Les relations entre santé publique et économie sont certainement le plus gros casse-tête politique. On pourrait dire de façon laconique que ce qui est bon pour la santé est mauvais pour l’économie et vice versa.

Le domaine le plus caricatural est celui de l’agro-alimentaire. Le sucre a créé la plus irréductible des addictions et il est à l’origine de la majorité des maladies chroniques et coûteuses. L’obésité, en augmentant vertigineusement l’incidence de la prématurité et de ses handicaps, a bouleversé la trajectoire évolutionniste de notre espèce.  Quel dirigeant risquerait d’amoindrir les filières tentaculaires du sucre ? Quel politique négligerait l’immédiateté du PIB au profit de l’avenir hypothétique des générations ?

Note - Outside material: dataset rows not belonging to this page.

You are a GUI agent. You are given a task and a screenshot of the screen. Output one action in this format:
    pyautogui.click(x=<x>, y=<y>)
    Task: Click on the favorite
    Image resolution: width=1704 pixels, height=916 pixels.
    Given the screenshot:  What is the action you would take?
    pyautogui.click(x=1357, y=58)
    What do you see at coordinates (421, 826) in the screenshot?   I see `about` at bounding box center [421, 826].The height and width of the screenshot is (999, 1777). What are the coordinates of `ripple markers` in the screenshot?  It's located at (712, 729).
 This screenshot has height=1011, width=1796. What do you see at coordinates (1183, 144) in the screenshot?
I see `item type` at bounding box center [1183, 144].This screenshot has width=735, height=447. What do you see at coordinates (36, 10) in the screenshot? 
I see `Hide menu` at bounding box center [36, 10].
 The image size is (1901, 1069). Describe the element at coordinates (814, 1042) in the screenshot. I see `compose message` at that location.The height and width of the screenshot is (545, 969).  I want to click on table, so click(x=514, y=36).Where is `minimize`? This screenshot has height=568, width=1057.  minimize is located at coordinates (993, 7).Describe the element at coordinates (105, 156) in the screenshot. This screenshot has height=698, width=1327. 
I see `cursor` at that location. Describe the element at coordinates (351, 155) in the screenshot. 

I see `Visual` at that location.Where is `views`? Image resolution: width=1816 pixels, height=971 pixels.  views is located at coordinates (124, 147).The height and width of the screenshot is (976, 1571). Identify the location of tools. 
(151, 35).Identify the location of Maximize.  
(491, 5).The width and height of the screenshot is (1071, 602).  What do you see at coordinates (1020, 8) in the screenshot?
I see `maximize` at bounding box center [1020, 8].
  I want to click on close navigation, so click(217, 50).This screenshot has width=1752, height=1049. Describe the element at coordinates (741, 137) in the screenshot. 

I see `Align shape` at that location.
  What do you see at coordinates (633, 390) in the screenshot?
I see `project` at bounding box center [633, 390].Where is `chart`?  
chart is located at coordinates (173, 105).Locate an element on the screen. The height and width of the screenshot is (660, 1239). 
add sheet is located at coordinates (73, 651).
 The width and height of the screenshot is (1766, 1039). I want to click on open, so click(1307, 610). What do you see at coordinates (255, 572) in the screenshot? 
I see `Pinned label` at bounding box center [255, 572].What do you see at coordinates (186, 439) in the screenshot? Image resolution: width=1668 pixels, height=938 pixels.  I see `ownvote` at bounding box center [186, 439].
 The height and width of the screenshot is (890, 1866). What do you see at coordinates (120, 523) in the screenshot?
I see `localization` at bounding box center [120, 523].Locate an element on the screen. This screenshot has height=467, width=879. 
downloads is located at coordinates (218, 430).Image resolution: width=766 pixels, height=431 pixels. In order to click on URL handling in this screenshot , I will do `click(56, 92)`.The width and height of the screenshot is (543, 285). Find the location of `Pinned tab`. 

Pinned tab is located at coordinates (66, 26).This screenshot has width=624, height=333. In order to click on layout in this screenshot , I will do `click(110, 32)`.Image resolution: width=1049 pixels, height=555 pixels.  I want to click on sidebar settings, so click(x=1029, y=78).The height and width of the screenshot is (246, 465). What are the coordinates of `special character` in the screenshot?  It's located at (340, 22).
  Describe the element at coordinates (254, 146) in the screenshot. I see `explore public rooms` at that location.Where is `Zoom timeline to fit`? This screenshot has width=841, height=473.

Le rapport morbide entre automobile et sédentarité est du même ordre. Interdire l’automobile en ville mettrait en péril une industrie vitale pour notre économie. En cas de crise économique, on va jusqu’à offrir des primes pour l’achat d’un véhicule : souvenez-vous des pittoresques « jupettes » et « balladurettes ».  

La suppression du tabac mettrait en faillite la pneumologie et la cardiologie, ferait vaciller la cancérologie et anéantirait cette industrie pourvoyeuse de richesse et principal soutien de l’industrie cinématographique. Les taxes sur le tabac, destinées à limiter la consommation, ont une hypocrisie plus méritoire que les taxes sur l’essence. Par ailleurs le tabac et l’automobile sont des libertés individuelles difficiles à restreindre malgré le nombre des victimes innocentes (600 000 morts annuelles par tabagisme passif et 1,5 million par la pollution urbaine).

Les citoyens eux-mêmes considèrent ces morts collatérales comme moins dramatiques en raison de leur caractère différé, comparées aux morts immédiates des épidémies. Ceci est pourtant inexact, depuis que la mortalité des pics de pollution se mesure avec une précision quotidienne, surtout chez les enfants, et que la réanimation diffère les morts infectieuses des séniors.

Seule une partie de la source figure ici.